Another multi day update. I did double workouts for the past two as I was very busy and couldn’t squeeze in my cardio during the day so I did 30 minutes on the bike after each of the past two workouts. It takes a lot longer but it works well! One thing I did is increase the resistance on the bike to make my 30 minutes more effective. I used to set it at 5 for the “effort” setting but set it at 10 for the last two. I burned TWICE as many calories with this simple adjustment.
Here’s my workouts:
Wednesday July 10th, 2013
- Olmypic bar drop sets, 315 lbs for 2 reps then drop 2 45 lb plates off and do 6 more reps
- Cable flys
- Incline bench presses
- Cable pull overs
- Incline bench straight bar cable extensions
- Rope pulls overhead with cable
- Reverse cable one arm extensions
- Forearm reverse curls with bar
- 3 x 25 straight bar rotations
- 3 x 25 one side crunches on mat, (both sides got 3 x 25)
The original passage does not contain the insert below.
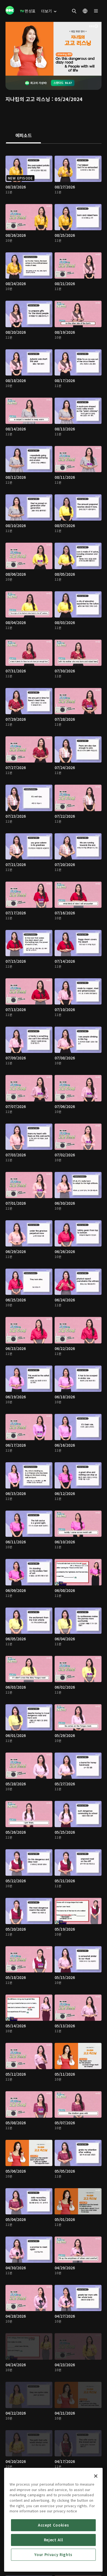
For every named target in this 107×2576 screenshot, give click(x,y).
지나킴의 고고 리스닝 (27, 98)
- 3 x 25 straight leg raises on mat
I also did 30 minutes cardio on the bike and played baseball that night in my league. We lost but the team who beat us won the league last year, they’re really good!
Thursday July 11th, 2013
Today was a day of rest, I was kind sore and tired from my double workout the day before so rest is VITAL to growing and staying healthy.
Friday July 12th, 2013
- Curly bar curls (drop sets)
- Bent over one arm concentration curls
- Olympic Bar 21’s
- Preacher curls
- Reverse grip chin up followed by close grip cable pulldown to finish any set I couldn’t do the full chin ups for
- Cable pull downs (Superset with Cable rows)
- Cable rows
- Forearm curls with bar
- 3 x 25 ab machine crunches
- 3 x 25 side bends with 45 lb plate
I also did 30 minutes cardio on the bike.
Did you workout today? If you didn’t why not!?!?!